The Libyan leader, who had not been seen in public since the April 30 strike on his Tripoli compound, made his appearance on Wednesday in his trademark brown robe, dark sunglasses and black hat.
Gadhafi was shown greeting a group of tribal leaders who support him. "You will be victorious," an old man told Gadhafi.
Four months into a revolt against his rule, Gadhafi is still holding doggedly onto power despite weeks of NATO strikes on his military and command structures.
The conflict has now entered a stalemate, with Gadhafi in control of most of the west of the country, while the rebels are hemmed in to their stronghold in the east of the country and a few pockets in the west.
DPRK embassy hit
Libyan television reported that the Democratic People's Republic of Korea (DPRK) embassy in Tripoli has suffered major damage in a NATO strike on the city.
"We have seen these reports. We cannot verify them independently. NATO conducts all its strikes with the greatest precision to avoid damage to the civilian population, unlike the government and forces," an unnamed NATO official said.
Cameron reaches out
Britain will supply police officers in rebel-held eastern Libya with uniforms and body armor and help establish a public radio station, British Prime Minister David Cameron's office said on Thursday.

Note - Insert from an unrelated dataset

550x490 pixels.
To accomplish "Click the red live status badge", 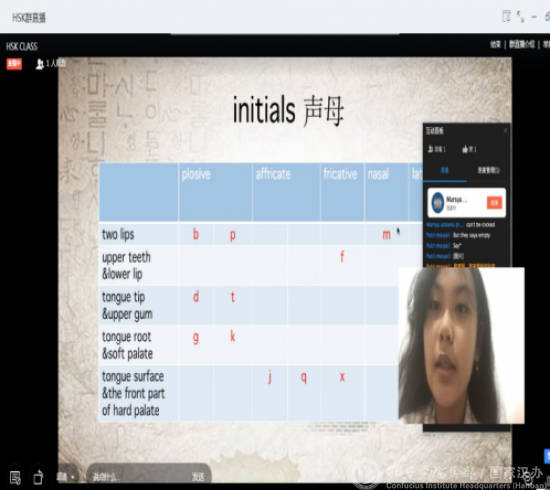I will (14, 64).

Cameron also invited the Libyan rebel leader to open an office in London.
Cameron made the decision after meeting with Mustafa Abdul Jalil, head of the Libyan National Transition Council at the Downing Street No 10.
In addition, Cameron said Britain will further supply non-lethal equipment for police officers in Libya.
He said "these steps continue our very clear intention to work with the council to ensure Libya has a safe and stable future".